Document extract >>
Segment Open
Image by Free Space Intent via Free Space Intent

What inspired you to be an interior designer?

Raymond: There is a glamorous reason and a not so glamorous reason. The glamorous reason is that everyone wants to be a designer, holding a very big portfolio and walking around. Being a designer means you can have long hair, tattoos, dress casually and still be regarded as a professional. The not so glamorous reason is that my academic background was not very good, so at the end of the day I wanted to do something that I was passionate about. Then my friends suggested that we should give art school a try, after which I realised that interior design is actually quite fun, so it was a step by step process. The glamorous part will always come into the picture, as people will be impressed when you tell them that you’re an interior designer. Furthermore, most traditional parents would want their kids to be a lawyer, a doctor, a profession that they can proudly tell their friends too, and designers fit into that group too. So the parents’ side is fulfilled, and the side of doing something that I enjoy is also fulfilled.

Leon: As Raymond said, the image of someone with a big portfolio, walking around, not having to dress formally, but still being classified as a professional, it’s a very attractive reason to be a designer. That was my mentality when I was a teenager, when I was thinking of what to do in life. I then decided to give architecture a try in Polytechnic, but it's kind of jaded in terms of design, because you can't really express too much design styles, too much creativity, as everything has to be very confined to the sciences, the building services. Also, after National Service, my parents wanted me to pursue my studies, so it came down to the same reason, to do something that satisfies my parents, and at the same time doing something that I want to do. Between all the design faculties like graphic design, fashion design, interior design, and even architecture, I still find architecture and interior design more humanly related in terms of proportion, because we are all encompassed into spaces. This kind of proportion and visualization, the size of space that can affect a human, different people having different perceptions of spaces, these parts of interior design are very interesting to me, that's why I chose this path, instead of graphic design or fashion design.

Image by Free Space Intent via Free Space Intent

What is a place that you have been to that has given you a burst of inspiration?

Leon: I haven’t been to a place that gave me that feeling yet, but if there is then it would be Barcelona where I have yet to visit, with the history of Gaudi and his organic architectural style, his unconventional way of design expression. That's one of the dream places that I'd like to visit. However, with the places that I’ve been to, I feel that the experience is different in terms of lifestyle as compared to Singapore, due to the present state of buildings and monuments being that way because of their long history. When I was in Rome, I was exposed to the history of The Colosseum, how it was constructed with travertine limestone, and how it reached its present state due to earthquakes and stone-robbers. Stories and histories like that opens your mind.
Segment Closed
Data provided >>
Segment Open
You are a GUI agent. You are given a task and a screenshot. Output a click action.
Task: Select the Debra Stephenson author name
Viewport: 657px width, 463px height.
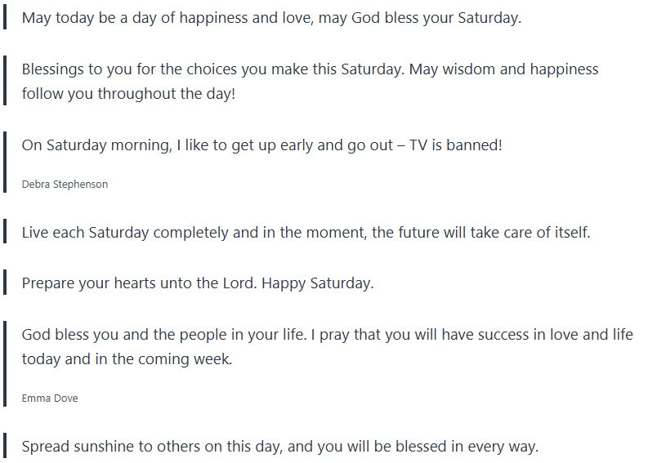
Segment Closed
Problem description >>
Carry on the interview with the interior designers from the point where it stops. The data was taken from a different source than the text.

Written answer >>
If you could live anywhere, where would it be?

Leon: Hawaii. Usually, people might think of designers as very clean and very minimalistic people, very organized and stuff like that, but for me i'm more of a haphazard, laid back person. I appreciate minimalistic things, but I'm not very into it, I'm not that kind of person. I’m more of a beach vibe kind of person, which is why I chose Hawaii, with it’s laid back environment and it’s residents really living life.

Raymond: Singapore. I don't really like to travel, I prefer my life to be a bit more linear. I get a lot of information from watching movies and television channels like Channel News Asia, and I already feel like I’m travelling just from watching films. I don’t really like to travel as I feel that it disrupts my life. I enjoy every day of my life, be it work or leisure. Usually, when people go on a holiday break, they tend to switch off their minds from work related stuff, a so called holiday mode, but I enjoy my work so much that it’s already a holiday for me, in a sense. So if I depart from work, I won’t enjoy the holiday. Everyday I'm working, designing, solving problems but I enjoy what I'm doing, and it doesn’t feel like work when I’m doing something that I’m passionate about, something that I love.

Image by Free Space Intent via Free Space Intent

What is the key principle that you follow throughout your projects?

Raymond: Space planning is key. There is a fundamental right of space planning. If the place doesn’t work ergonomically, then whatever you put in that space won’t matter. Space planning is a big foundation of any design style. Everybody has their own perspectives on how they want their space to look like. Normally when dealing with just one client for their house it's easier, because it’s just one point of view, but most of the time a home is for a family, for couples, so how we marry their ideas into one is also important.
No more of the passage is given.